Mass of the Lord’s Supper
Some 55 years later, wars still rage and the world and our country desire unity. It seems like every election comes down to a slim majority determining the track of the country for the following years. We equate compromise with cowardice. Citizens in our country operate on very different philosophies about the human person and how society should operate, even including how to define men and women (if a person even admits that such a definition is possible). We are a divided nation, perhaps not this divided since the Civil War.
Our church, too, seems ever divided. Some, even those who hold sacred office, seem to want to change unchangeable Church teaching. Bishops and Cardinals sling verbal attacks at each other. It seems we fight our own ecclesial war between progressivism and traditionalism, even if most of the soldiers are keyboard warriors.
But singing a jingle and buying Coke (the drink, not the drug) will not bring unity. The unity that we seek cannot come from our own making, though we do have to cooperate with it. The unity we seek finds its source in Christ, not in us. And as God assembles us tonight to celebrate the Mass of the Lord’s Supper, we celebrate the Sacramentum unitatis, the Sacrament of unity, and the one priesthood that our Lord established.

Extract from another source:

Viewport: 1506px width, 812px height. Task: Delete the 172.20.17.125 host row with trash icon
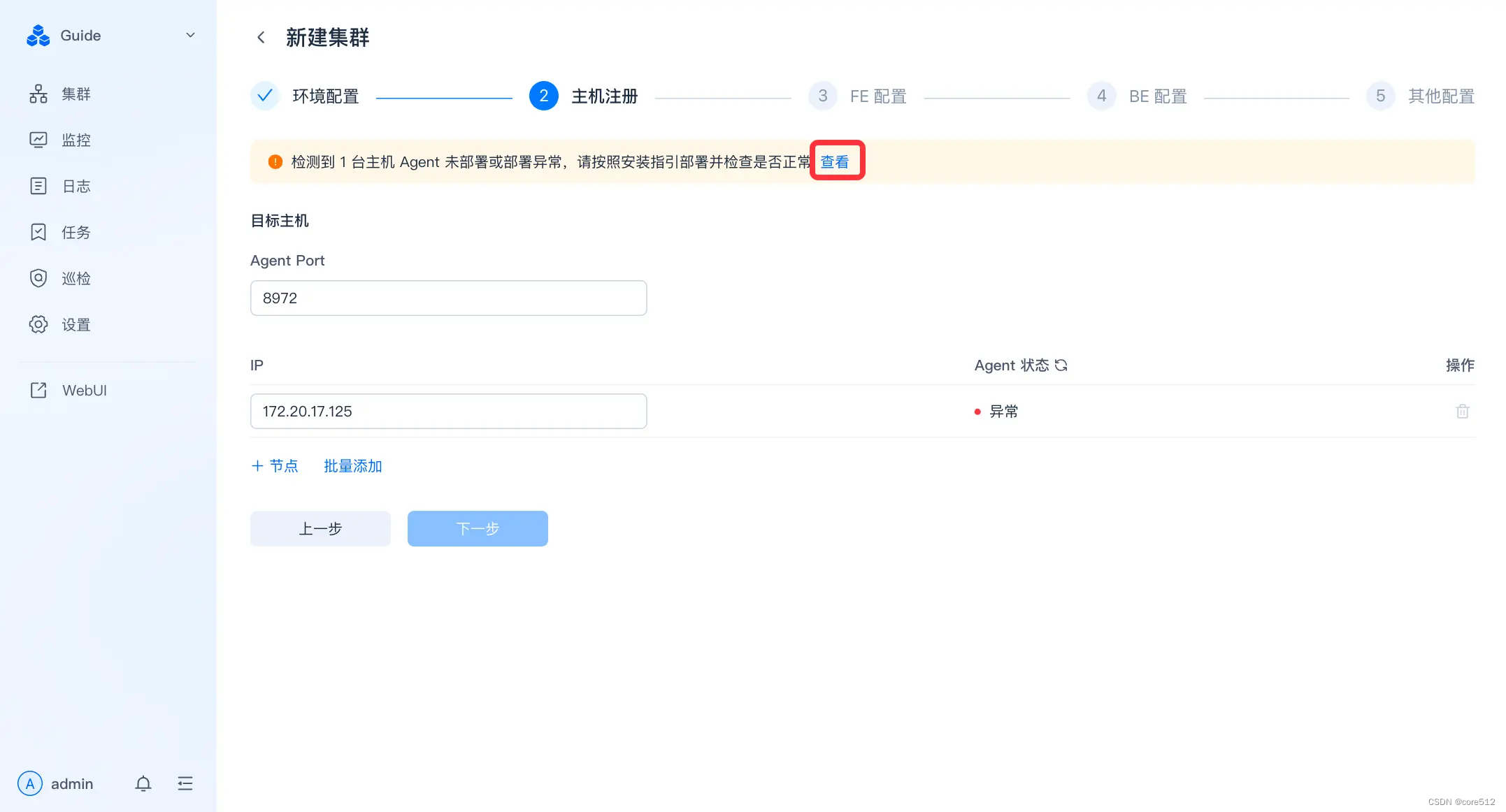click(1463, 411)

The Eucharist is the sacrament of unity because it unites us with the one head of the Church, Jesus Christ. When we receive worthily Holy Communion, unlike other food that becomes part of us, we become part of the Body of Christ, which we have just received. Through the Eucharist, Christ brings together all those who believe in Him to be one with Him and one with each other. The Didache, a second-century Greek ecclesial text talks about how many grains are gathered together to make the bread that becomes the Eucharist. The many grains, ground into one batch of flour, join to each other through the water of baptism, and then bake in the fire of the Holy Spirit to become bread, which becomes the Body of Christ. Likewise, many individual grapes are pressed through suffering to become juice which ferments over time to become wine, used to become the Blood of Christ. Unity comes from diverse individuals, but all united through Holy Baptism, the Holy Spirit, and suffering, which joins us to Christ.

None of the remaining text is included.